Celebrate age

To the editor:

I read with dismay the Jan. 6 front-page spread on retaining youth. The author not only equated “healthy aging” with Botox, hair dye and cosmetic surgery but also put her “stamp of approval” on the stereotype by having herself injected with Botox.

The accurate phrase would be “unhealthy pursuit of eternal youth.” Healthy aging begins with banishing the fear of aging and embracing the changes our bodies were designed to make. Aging is another step in the cycle of life. Every other step – birth, school-age, teenage, young adult, adulthood – is eagerly anticipated and celebrated EXCEPT old age.
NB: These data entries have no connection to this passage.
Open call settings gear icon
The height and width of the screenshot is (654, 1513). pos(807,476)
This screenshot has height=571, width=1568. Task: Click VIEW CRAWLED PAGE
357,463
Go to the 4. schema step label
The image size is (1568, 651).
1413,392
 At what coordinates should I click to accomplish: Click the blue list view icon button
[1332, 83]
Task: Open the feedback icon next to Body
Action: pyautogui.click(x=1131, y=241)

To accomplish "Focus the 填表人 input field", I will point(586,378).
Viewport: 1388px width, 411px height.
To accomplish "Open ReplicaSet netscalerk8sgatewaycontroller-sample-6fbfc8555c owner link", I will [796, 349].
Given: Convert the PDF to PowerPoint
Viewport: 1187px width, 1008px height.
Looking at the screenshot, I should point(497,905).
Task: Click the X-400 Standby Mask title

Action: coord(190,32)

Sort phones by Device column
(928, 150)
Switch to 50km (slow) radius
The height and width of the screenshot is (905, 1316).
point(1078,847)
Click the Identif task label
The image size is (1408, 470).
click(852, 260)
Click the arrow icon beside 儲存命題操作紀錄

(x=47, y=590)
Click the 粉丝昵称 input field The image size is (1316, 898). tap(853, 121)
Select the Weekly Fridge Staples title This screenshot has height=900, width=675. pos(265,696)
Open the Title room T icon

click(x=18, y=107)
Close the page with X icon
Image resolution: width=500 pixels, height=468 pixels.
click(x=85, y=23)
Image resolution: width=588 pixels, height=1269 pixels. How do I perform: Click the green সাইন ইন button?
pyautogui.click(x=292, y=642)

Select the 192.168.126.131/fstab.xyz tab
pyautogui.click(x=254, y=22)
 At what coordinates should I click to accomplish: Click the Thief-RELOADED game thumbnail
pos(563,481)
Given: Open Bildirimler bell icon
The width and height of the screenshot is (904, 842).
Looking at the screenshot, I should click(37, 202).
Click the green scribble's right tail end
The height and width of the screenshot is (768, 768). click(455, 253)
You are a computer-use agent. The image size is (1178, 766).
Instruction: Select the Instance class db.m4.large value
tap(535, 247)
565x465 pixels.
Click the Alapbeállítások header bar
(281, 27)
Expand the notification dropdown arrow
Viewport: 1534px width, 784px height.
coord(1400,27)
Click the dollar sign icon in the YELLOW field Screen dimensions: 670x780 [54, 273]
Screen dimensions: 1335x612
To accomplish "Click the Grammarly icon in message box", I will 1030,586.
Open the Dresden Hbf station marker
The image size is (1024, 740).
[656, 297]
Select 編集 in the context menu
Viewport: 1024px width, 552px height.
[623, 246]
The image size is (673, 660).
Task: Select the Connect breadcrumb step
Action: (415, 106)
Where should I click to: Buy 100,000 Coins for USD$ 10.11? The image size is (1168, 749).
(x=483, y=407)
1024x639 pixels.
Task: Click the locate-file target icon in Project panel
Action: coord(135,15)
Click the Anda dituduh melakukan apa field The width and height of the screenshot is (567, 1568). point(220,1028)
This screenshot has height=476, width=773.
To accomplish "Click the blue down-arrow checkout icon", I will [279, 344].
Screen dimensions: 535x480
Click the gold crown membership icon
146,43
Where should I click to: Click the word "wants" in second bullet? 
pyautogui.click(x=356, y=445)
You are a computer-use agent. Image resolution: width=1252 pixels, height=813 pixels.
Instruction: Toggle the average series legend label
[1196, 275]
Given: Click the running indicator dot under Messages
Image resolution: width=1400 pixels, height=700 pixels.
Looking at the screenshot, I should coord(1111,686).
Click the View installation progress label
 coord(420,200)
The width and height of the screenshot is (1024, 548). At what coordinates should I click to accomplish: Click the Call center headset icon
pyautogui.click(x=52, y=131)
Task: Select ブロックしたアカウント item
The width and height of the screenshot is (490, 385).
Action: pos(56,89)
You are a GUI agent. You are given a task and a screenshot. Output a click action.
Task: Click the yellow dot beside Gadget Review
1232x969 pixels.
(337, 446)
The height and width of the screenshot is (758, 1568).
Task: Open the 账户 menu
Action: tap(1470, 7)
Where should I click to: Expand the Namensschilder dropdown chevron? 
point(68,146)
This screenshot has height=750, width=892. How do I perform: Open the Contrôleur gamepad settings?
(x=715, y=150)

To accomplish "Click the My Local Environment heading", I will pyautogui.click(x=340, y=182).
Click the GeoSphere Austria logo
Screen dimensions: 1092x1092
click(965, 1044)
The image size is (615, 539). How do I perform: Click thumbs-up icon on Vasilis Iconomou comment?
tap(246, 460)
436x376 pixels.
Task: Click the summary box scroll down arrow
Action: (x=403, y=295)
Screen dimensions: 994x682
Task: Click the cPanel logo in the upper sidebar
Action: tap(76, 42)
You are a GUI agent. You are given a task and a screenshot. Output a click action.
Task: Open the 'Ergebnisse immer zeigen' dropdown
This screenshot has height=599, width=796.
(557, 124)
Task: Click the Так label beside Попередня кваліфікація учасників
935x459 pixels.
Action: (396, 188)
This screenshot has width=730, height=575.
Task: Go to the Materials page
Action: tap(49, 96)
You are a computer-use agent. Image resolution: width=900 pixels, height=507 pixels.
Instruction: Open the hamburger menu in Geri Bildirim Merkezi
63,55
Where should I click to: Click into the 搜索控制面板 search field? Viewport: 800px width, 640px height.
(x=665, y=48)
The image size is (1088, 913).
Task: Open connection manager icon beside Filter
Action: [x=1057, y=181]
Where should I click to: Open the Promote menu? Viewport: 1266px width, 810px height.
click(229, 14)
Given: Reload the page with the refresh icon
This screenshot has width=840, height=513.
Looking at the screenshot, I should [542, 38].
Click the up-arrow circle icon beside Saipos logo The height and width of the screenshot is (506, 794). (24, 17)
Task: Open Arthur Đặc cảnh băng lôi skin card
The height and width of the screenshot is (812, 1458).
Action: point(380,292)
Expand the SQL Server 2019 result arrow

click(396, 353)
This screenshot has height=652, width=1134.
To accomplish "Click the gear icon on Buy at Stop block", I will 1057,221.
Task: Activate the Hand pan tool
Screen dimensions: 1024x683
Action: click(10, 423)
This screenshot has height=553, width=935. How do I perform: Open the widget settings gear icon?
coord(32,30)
Go to the card store and look at the birthday cards. Each milestone is confetti and balloons until age 40. Then one is “over-the-hill” and doomed to saggy body parts. Visit the cosmetics section and try to find a cosmetic line that doesn’t offer some form of “age defying” beauty product. Flip through the glossy advertisements and count the number of “geriatric” models used for products not related to aging.

America is obsessed with looking younger, fighting the signs of aging, fearing the next step. We should celebrate wrinkles and gray hair as badges of honor, not to be hidden with dyes or Botox, but to be worn proudly. Instead, we perpetuate the stereotype and fear by glamorizing surgery, injections and chemicals. Google “ageism” and learn about the socially accepted practice of discrimination against a group of people we will all eventually belong to: the older adult.